Critical analytics: inside a council's early use of predictive data

In-depth research for the Ada Lovelace Institute into one of the first UK local authorities to use predictive analytics to identify vulnerable individuals.
I was the research project manager for this study, carrying out the first round of fieldwork and analysis. The Ada Lovelace Institute carried out additional analysis and reviews, and published the final report.
The research
As UK councils began turning to data analytics to help decide how to deliver services, little was known about how these systems worked in practice — or how the staff using them navigated questions of ethics, privacy, transparency and bias.
Critical analytics? is an ethnographic study, carried out for the Ada Lovelace Institute, of one of the first English local authorities to adopt predictive data analytics in its services: the London Borough of Barking & Dagenham. The research examined how the council used the OneView system, built by the private company Xantura, across two areas — children’s social care and the council’s response to COVID-19.
Findings
The study found that questions of transparency, accountability, ethics, privacy, trust and bias were not settled by the technology itself but were constantly negotiated by the people using it — and that whether a system was judged a success depended heavily on expectations that were often never made explicit.
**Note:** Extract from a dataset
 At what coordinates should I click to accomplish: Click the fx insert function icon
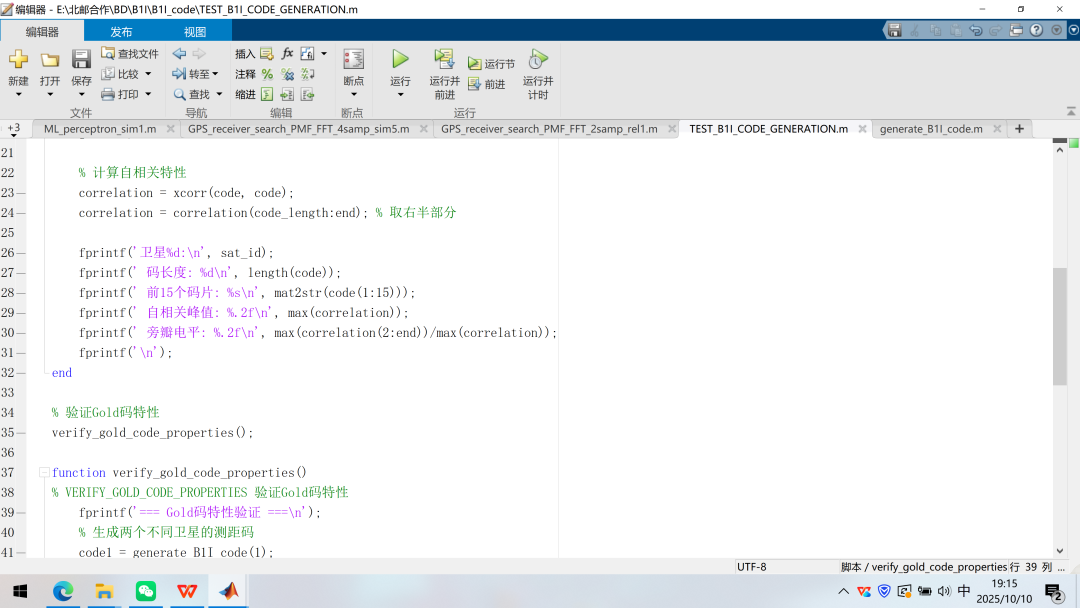287,53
Its central recommendation was that councils procuring and implementing analytics systems should define clear, actionable success criteria and plans for how the system will be evaluated from the outset — including for pilot deployments — and that those most affected by a system should take part in setting those criteria.
Behind the research
The fieldwork was conducted in 2020, in the opening months of the pandemic, making this an unusually early, inside view of predictive analytics in UK local government at the moment councils were under acute pressure to act on data. The Ada Lovelace Institute developed the work into a full report published in 2024.